Researchers have developed solid electrolytes made of ceramics, glass, and mixtures of ceramics and glass.

Solid Power, based in Louisville, Colorado, is a spinoff of research started at the University of Colorado at Boulder. It was founded in 2011 and is now publicly traded with a market capitalization of $1.3 billion. The company’s battery uses a ceramic glass electrolyte.

Together with its partners Ford and BMW, Solid Power is one of the leading players in the race to develop a consumer electric vehicle running on a solid-state battery system.

Among the main competitors is QuantumScape of San Jose, Calif., which has a market capitalization of $5.1 billion and works with Volkswagen.

Almost every automaker develops solid-state batteries, either with an outside partner like Solid Power or QuantumScape, or through in-house research and development.

Announcing its new production line, Solid Power says it is on track to produce its systems on a much larger scale by the mid-2020s.

“With the pilot line of EV cells now installed, our next big challenge is to begin full-scale production and build cells that meet the requirements necessary for us to enter automotive qualification later this year,” said Derek Johnson, COO of Solid Power. in a report.

It refers to the years-long process of working with automakers to validate the safety and efficiency of the systems before the batteries can be sold to the public.

In addition to improving the performance of electric vehicles, solid-state batteries could be part of a new generation of energy storage systems.

Research findings from the University of Houston, published in the journal Nature Communications, show the results of a project to develop a solid-state battery for use in grid-scale energy storage.

The researchers say their battery is inexpensive, easy to build, has a high degree of mechanical stability, and is chemically stable – four important factors for market viability.

“To date, no solid sodium electrolyte has been able to meet all four of these requirements at the same time,” Yan Yao, professor of electrical and computer engineering and co-author of the paper, said in a statement. .

The key component is the glassy electrolyte which uniquely combines the properties of oxygen and sulfur, Yao said in an email. It also resists the formation of dendrites.

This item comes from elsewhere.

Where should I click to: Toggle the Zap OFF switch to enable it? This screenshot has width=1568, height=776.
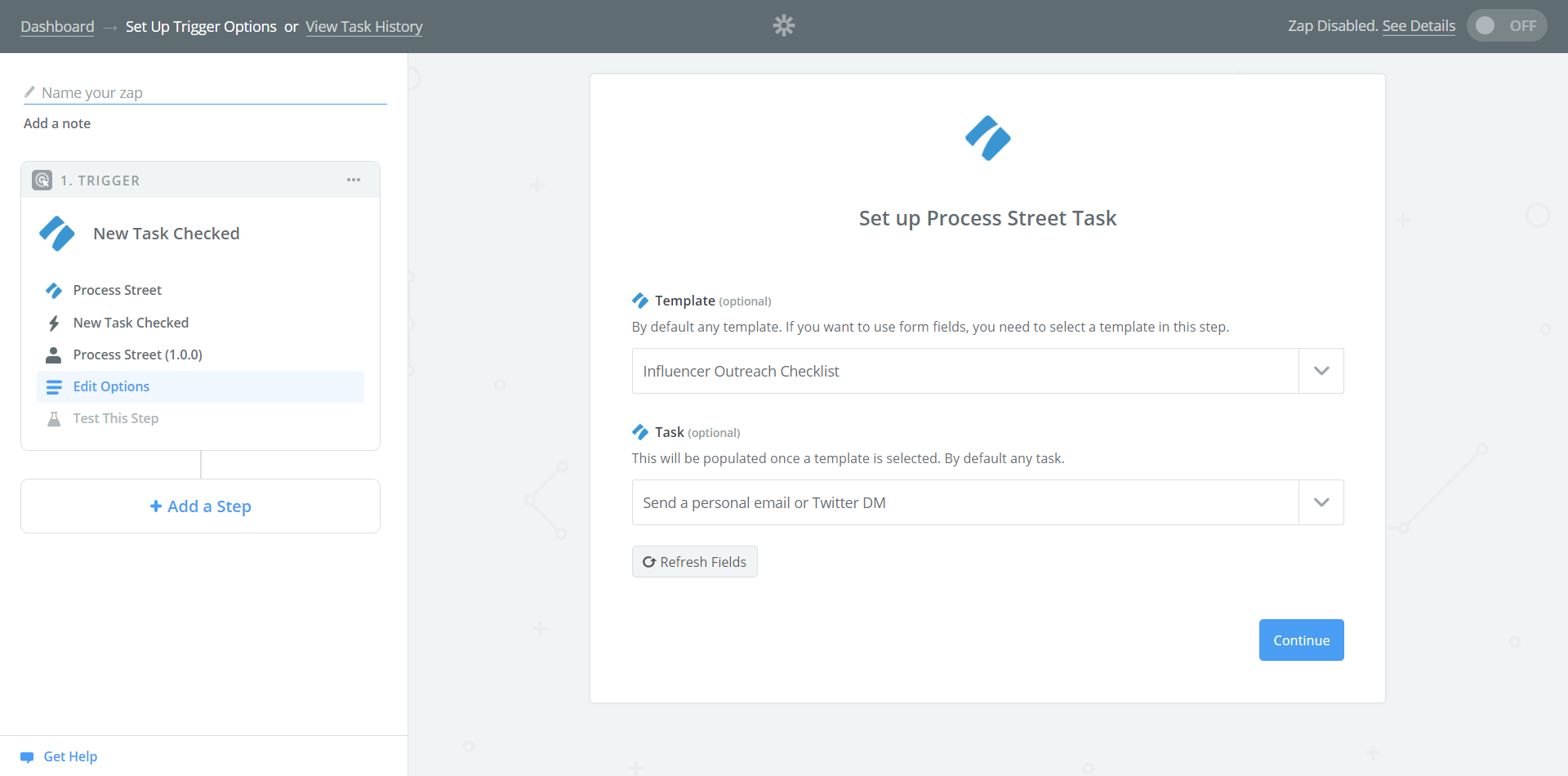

His team is trying to develop a battery that has the potential to combine low costs and a discharge capacity of up to 12 hours on a single charge. The key to low costs is that one of its main materials, sodium, is widely available and affordable, unlike lithium.

I asked Crabtree how these recent developments in research and manufacturing fit into the larger picture of the clean energy transition.

“Lithium-ion is the best battery we’ve ever had,” he said. “However, he can’t do everything.”

Lithium-ion batteries have been very successful for the current generation of electric vehicles, but are not well suited for long-haul land vehicles, trains, ships, or planes. Lithium-ion batteries are also not well suited for grid-scale energy storage of more than four hours.

Much of the current battery research focuses on what materials and designs will be most effective for these other applications, he said. The development of solid-state batteries is only a small part of this larger picture.

So solid-state batteries can make electric vehicles and energy storage systems capable of holding more energy than today’s batteries, but that’s just the start of something bigger. large and transformer for energy saving.